Journal of Obesity & Weight Loss Therapy, 2016
Introduction: we evaluated the utility of bioimpedance analysis and the SenseWear armband for monitoring gestational weight gain (GWG) in overweight/obese pregnant women. Materials and methods: Sixty overweight/obese pregnant women were recruited and advised to follow a physical activity (PA) program (sessions gradually increasing to 30 minutes of mild physical activity intensity per day at least 4-5 days a week) with caloric restriction (1500 kcal/day + 200 kcal/day for obese and 300 kcal/day for overweight women).
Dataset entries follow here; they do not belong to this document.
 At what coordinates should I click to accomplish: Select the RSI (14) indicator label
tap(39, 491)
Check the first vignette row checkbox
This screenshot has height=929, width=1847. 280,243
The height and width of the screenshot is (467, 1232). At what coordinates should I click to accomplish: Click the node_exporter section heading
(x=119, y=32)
Weight, GWG and body composition were measured at enrollment (within the 12 th week of gestation), at the 16 th , 20 th , 32 nd , and 36 th week, at delivery and 12 weeks after delivery using BIA. The patients were also instructed to wear the SWA, for 5 consecutive days, at enrollment, and at the 20 th and 36 th weeks of gestation. Results: GWG at delivery was 12.6 ± 5.4 kg for overweight, 9.0 ± 8.0 kg for obese women and 3.3 ± 5.3 kg for morbidly obese women. Nine overweight (60.0%), 22 obese (66.7%) and 10 morbidly obese (90.9%) women remained within the Institute of Medicine recommended ranges at delivery. Overall percentual body composition changed significantly throughout pregnancy, (fat-free mass: 53.4 ± 6.1 to 56.9 ± 6.5; FM = 40.9 ± 12.8 to 44.1 ± 11.8, p < 0.05). Logistic regression analysis showed that women who adhered to the prescribed diet achieved a lower GWG (CI 95% =-1.65-0.54; r =-1.10, p = 0.001). Conclusion: The efficacy of the intervention depends directly on the adherence to the prescribed diet and PA program.